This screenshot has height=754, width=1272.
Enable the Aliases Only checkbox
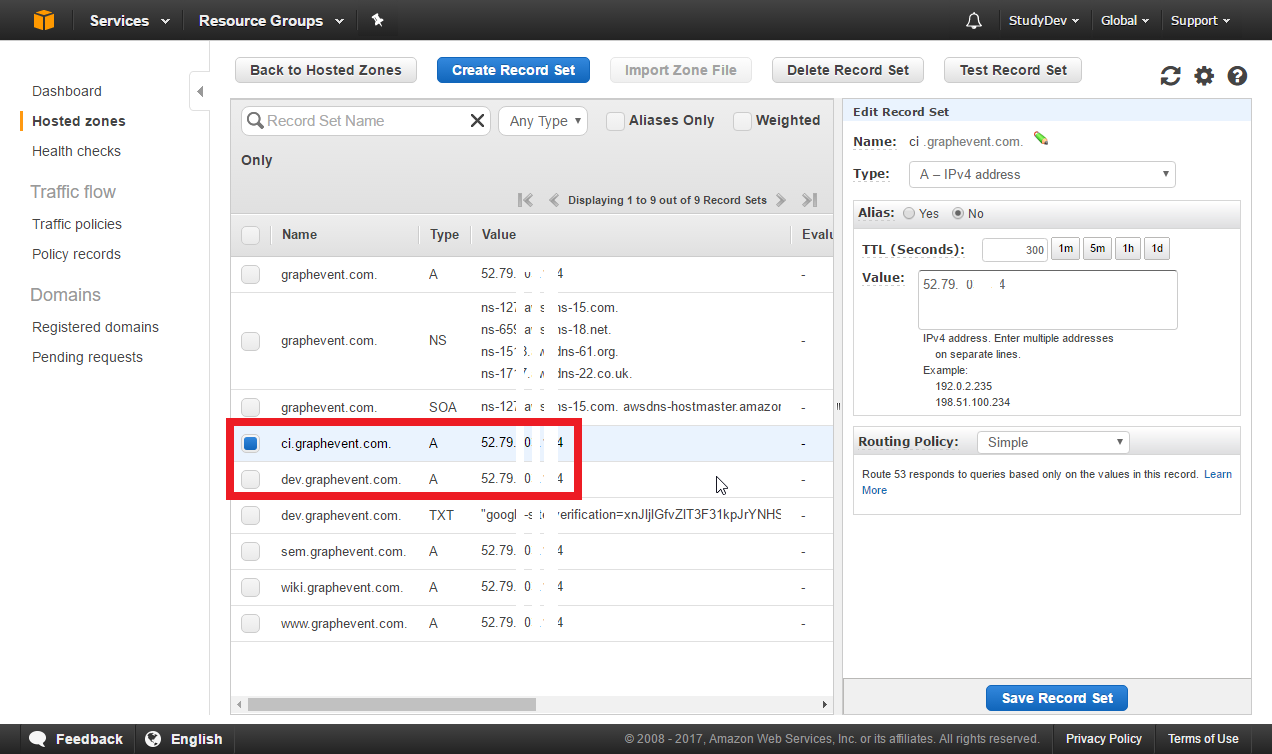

*****

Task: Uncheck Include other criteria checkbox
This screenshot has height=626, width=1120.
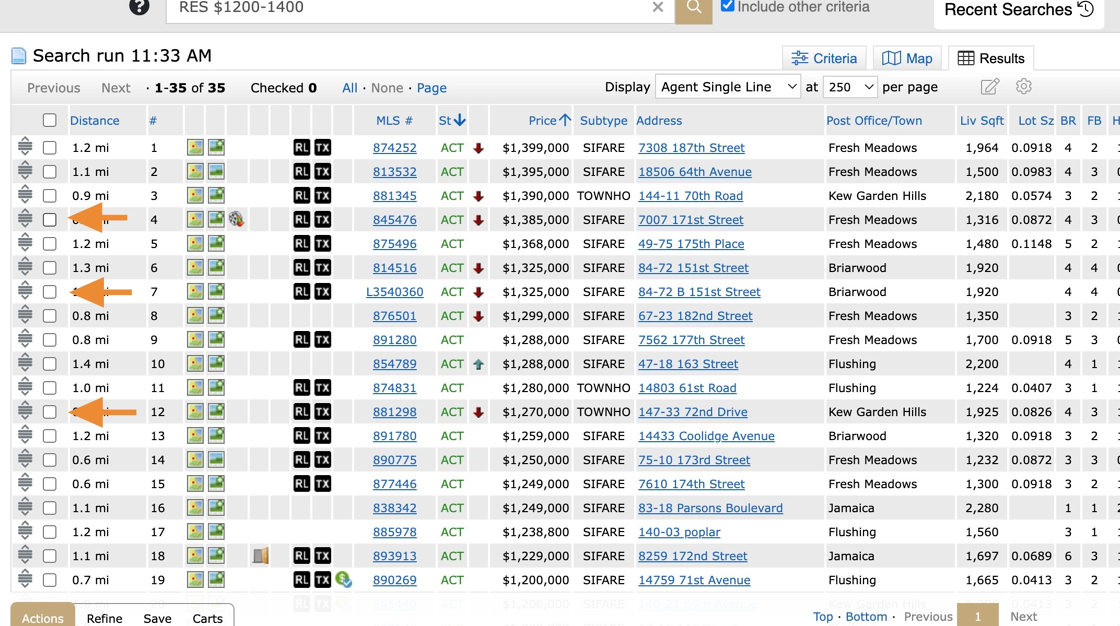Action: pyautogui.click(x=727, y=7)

*****

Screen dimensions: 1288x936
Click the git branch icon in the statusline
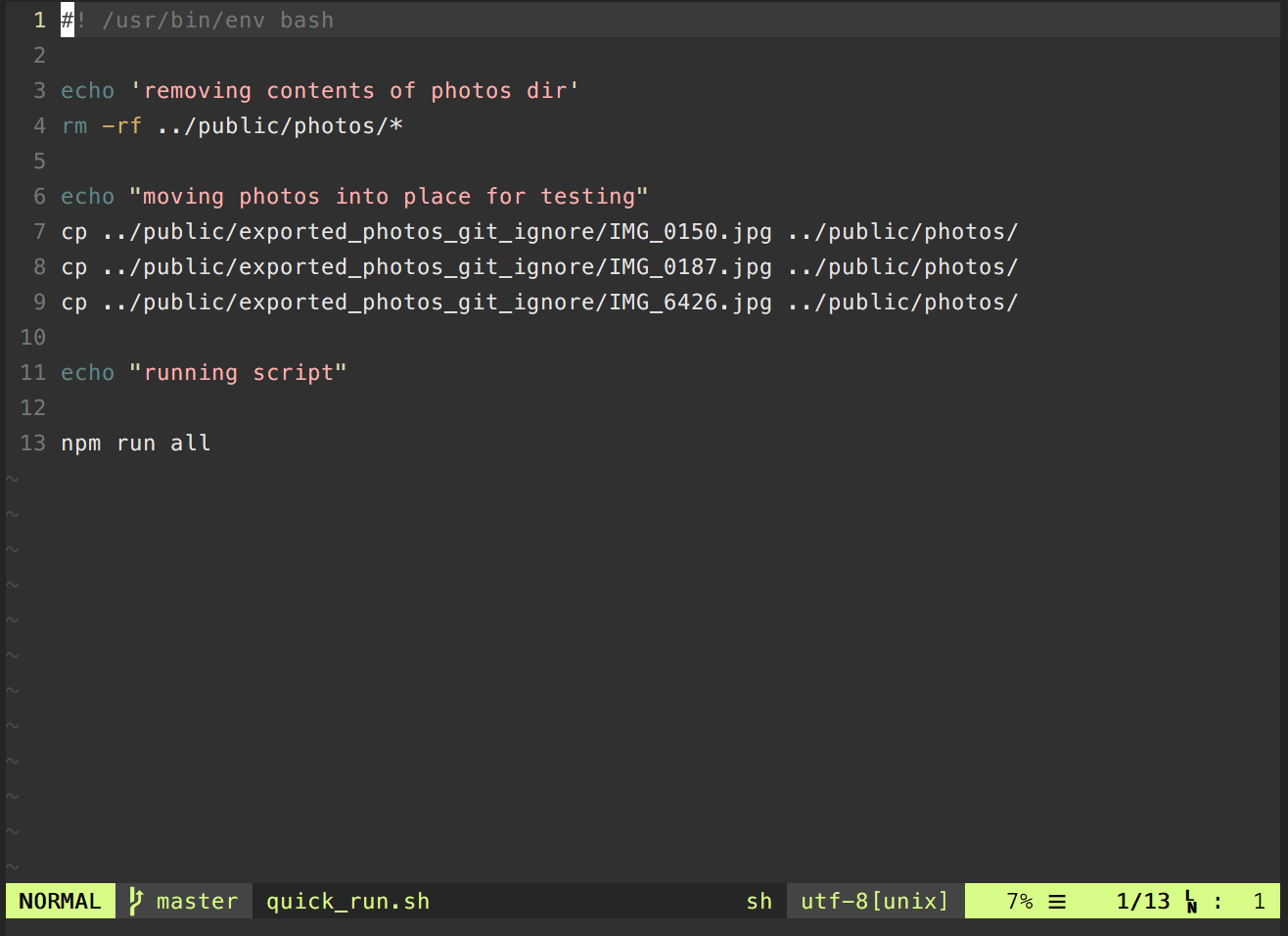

*****

- **Task directions**:
Show, from the listing above, each line that contains the word "checkbox".

- **Solved exercise**:
Enable the Aliases Only checkbox
Task: Uncheck Include other criteria checkbox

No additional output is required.